(EXERCISE BRIEF)
Starting at the line below holding "You are a GUI agent. The screenshot is 1280×1059." and stopping at the line holding "SELECTION SENEGAL (52, 2144)", print every line exactly, both ends included, and leave the rest out.

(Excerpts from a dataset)
*** Block opens ***
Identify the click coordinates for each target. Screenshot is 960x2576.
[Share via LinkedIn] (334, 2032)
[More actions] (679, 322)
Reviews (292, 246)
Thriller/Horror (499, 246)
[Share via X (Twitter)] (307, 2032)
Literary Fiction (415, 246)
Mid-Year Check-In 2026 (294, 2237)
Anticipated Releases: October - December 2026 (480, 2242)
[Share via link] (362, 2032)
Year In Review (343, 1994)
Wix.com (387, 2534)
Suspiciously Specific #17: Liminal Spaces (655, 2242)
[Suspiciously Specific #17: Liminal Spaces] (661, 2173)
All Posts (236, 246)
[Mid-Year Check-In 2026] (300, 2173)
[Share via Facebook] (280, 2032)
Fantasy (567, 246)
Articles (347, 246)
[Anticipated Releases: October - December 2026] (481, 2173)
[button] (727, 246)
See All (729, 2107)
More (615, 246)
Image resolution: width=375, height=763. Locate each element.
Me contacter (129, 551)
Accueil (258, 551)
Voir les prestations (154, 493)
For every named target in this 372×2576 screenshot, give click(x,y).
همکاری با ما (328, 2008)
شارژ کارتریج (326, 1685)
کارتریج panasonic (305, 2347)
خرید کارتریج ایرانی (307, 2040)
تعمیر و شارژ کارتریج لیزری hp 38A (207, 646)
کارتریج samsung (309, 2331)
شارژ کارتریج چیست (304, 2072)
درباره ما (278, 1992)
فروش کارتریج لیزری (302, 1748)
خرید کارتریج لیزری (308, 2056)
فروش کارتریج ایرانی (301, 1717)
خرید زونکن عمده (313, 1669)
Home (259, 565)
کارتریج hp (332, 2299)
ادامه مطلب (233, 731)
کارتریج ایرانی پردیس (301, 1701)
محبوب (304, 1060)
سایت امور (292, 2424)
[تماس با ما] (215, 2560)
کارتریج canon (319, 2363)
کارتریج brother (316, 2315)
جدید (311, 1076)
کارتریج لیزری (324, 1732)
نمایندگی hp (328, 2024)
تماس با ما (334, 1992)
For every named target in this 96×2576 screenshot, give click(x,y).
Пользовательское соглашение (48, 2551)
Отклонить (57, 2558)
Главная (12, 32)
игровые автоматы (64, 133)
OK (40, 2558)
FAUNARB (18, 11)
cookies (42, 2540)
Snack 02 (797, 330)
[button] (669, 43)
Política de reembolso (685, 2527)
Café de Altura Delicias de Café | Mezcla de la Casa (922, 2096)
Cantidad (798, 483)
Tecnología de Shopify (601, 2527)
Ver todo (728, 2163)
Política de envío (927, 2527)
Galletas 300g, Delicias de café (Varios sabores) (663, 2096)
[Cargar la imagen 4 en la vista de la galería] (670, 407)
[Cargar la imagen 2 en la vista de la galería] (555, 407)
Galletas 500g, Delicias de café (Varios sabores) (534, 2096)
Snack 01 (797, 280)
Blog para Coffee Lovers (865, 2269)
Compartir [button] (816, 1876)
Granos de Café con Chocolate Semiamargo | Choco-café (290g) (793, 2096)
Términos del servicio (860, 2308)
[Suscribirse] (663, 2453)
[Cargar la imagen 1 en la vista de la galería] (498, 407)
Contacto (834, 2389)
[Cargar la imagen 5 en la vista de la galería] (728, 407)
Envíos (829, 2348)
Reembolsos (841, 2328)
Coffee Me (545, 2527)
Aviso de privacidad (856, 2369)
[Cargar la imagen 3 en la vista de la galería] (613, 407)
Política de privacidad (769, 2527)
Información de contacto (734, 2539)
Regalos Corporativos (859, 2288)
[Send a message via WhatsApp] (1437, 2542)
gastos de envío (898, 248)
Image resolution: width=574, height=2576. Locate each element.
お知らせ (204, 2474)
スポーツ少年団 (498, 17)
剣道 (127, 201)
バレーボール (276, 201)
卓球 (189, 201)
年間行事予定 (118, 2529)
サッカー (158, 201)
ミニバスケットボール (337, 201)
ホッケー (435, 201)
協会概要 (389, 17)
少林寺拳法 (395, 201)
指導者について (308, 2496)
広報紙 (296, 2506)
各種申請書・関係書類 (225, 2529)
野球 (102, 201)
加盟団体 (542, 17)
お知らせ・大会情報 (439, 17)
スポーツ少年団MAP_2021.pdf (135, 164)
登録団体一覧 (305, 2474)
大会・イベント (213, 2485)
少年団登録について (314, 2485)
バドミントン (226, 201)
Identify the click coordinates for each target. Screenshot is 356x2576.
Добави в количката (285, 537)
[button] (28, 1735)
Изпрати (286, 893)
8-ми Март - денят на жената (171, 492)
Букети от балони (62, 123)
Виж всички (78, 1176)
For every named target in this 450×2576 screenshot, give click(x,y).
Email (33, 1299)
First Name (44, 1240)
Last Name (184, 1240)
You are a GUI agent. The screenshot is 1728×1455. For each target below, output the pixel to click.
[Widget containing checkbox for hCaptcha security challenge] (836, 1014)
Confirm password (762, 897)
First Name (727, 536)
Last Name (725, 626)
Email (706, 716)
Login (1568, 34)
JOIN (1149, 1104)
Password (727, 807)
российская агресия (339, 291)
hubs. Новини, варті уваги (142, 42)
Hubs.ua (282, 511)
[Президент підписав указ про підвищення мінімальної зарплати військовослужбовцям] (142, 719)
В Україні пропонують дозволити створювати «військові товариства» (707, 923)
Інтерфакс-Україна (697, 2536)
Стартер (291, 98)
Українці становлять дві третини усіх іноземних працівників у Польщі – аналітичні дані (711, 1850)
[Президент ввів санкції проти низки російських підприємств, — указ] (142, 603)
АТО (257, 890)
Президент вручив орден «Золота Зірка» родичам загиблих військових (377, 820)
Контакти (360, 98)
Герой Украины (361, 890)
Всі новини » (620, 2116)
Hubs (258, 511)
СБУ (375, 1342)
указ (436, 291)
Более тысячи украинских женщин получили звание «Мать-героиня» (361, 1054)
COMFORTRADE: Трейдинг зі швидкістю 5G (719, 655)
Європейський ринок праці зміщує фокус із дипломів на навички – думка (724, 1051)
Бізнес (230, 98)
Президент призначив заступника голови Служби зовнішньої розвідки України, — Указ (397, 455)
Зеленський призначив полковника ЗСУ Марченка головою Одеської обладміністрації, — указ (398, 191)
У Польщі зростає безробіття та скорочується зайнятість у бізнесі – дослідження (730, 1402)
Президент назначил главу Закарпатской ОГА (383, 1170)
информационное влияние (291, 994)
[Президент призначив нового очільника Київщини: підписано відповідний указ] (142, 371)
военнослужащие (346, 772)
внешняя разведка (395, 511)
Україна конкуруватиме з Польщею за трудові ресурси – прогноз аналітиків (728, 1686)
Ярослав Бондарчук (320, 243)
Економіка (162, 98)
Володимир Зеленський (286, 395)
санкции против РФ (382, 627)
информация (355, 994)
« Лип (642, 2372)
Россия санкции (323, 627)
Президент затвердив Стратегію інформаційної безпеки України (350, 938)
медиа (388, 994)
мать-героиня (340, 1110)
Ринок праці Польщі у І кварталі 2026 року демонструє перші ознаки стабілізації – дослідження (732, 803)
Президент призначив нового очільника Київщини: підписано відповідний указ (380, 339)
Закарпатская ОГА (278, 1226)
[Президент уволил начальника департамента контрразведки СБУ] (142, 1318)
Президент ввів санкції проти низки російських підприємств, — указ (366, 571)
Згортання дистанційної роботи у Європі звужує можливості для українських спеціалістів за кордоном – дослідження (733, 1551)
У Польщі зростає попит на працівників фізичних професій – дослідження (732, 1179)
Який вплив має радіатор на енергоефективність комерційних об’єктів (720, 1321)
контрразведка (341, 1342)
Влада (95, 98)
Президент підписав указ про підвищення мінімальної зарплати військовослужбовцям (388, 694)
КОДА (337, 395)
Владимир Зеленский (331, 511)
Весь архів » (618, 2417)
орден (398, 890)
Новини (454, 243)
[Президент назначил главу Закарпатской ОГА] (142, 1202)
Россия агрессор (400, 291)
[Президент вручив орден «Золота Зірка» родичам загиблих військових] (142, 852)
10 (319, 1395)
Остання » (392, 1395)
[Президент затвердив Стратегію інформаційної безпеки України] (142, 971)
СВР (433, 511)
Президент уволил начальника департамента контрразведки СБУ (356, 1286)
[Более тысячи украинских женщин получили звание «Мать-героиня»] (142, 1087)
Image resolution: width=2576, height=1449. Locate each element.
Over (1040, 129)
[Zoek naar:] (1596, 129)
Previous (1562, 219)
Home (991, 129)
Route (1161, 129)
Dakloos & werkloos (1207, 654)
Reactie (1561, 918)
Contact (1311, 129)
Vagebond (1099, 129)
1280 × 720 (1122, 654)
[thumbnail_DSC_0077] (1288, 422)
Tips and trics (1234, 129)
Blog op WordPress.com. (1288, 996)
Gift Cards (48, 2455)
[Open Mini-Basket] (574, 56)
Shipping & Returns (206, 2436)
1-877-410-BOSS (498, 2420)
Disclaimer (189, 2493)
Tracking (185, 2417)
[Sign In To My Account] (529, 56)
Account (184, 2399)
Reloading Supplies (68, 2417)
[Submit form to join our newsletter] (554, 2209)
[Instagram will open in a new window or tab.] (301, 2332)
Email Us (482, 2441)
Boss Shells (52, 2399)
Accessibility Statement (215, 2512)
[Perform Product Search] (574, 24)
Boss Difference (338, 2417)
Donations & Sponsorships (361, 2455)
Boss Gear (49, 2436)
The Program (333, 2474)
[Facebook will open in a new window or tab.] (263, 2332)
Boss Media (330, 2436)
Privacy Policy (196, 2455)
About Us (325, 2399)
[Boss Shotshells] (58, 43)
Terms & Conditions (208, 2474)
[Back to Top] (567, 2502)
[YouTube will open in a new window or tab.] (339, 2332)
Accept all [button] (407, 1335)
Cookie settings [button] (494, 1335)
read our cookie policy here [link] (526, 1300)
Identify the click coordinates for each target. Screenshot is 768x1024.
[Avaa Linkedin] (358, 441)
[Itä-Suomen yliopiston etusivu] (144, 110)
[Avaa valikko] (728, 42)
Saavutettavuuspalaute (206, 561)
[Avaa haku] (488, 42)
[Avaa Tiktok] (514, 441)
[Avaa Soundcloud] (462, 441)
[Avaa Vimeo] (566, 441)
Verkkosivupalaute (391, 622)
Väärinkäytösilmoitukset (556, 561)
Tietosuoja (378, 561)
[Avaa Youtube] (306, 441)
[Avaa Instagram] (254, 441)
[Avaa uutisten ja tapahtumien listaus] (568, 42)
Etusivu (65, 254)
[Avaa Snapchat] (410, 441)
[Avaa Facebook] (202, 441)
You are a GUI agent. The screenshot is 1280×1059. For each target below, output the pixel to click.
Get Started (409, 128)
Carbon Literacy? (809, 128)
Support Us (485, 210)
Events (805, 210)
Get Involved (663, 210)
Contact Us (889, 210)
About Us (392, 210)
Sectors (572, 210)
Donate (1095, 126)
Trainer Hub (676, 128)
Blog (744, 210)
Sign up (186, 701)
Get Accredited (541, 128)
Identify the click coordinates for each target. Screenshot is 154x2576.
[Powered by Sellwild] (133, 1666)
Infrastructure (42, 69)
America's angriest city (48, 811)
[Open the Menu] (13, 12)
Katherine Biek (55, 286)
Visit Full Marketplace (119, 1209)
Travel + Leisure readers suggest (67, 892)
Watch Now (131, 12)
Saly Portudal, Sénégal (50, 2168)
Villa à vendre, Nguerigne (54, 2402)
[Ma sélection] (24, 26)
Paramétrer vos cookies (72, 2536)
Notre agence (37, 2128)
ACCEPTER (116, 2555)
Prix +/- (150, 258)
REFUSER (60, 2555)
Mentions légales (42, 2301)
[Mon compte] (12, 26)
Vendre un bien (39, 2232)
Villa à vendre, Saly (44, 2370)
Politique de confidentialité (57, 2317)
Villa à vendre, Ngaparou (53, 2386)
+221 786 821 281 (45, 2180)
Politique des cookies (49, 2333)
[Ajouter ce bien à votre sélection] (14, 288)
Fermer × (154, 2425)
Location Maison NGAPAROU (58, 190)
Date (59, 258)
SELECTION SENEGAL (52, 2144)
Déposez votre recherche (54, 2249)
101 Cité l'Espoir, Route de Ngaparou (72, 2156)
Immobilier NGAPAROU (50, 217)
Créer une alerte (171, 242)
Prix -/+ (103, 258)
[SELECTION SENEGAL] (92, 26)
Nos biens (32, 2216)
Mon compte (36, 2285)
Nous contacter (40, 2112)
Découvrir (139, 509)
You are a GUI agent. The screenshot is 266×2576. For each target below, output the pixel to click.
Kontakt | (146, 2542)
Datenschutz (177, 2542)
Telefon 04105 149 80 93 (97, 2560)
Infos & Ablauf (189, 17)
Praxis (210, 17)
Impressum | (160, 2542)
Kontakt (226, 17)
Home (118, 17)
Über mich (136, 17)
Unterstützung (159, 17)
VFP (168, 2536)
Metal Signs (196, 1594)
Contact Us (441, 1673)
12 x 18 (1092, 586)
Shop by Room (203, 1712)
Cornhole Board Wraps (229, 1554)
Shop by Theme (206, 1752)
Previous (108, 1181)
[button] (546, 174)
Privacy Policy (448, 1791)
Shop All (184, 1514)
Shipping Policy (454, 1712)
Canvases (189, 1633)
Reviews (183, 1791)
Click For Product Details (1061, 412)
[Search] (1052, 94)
*** Block closes ***
(EXPECTED ANSWER)
You are a GUI agent. The screenshot is 1280×1059. For each target below, output the pixel to click.
Get Started (409, 128)
Carbon Literacy? (809, 128)
Support Us (485, 210)
Events (805, 210)
Get Involved (663, 210)
Contact Us (889, 210)
About Us (392, 210)
Sectors (572, 210)
Donate (1095, 126)
Trainer Hub (676, 128)
Blog (744, 210)
Sign up (186, 701)
Get Accredited (541, 128)
Identify the click coordinates for each target. Screenshot is 154x2576.
[Powered by Sellwild] (133, 1666)
Infrastructure (42, 69)
America's angriest city (48, 811)
[Open the Menu] (13, 12)
Katherine Biek (55, 286)
Visit Full Marketplace (119, 1209)
Travel + Leisure readers suggest (67, 892)
Watch Now (131, 12)
Saly Portudal, Sénégal (50, 2168)
Villa à vendre, Nguerigne (54, 2402)
[Ma sélection] (24, 26)
Paramétrer vos cookies (72, 2536)
Notre agence (37, 2128)
ACCEPTER (116, 2555)
Prix +/- (150, 258)
REFUSER (60, 2555)
Mentions légales (42, 2301)
[Mon compte] (12, 26)
Vendre un bien (39, 2232)
Villa à vendre, Saly (44, 2370)
Politique de confidentialité (57, 2317)
Villa à vendre, Ngaparou (53, 2386)
+221 786 821 281 (45, 2180)
Politique des cookies (49, 2333)
[Ajouter ce bien à votre sélection] (14, 288)
Fermer × (154, 2425)
Location Maison NGAPAROU (58, 190)
Date (59, 258)
SELECTION SENEGAL (52, 2144)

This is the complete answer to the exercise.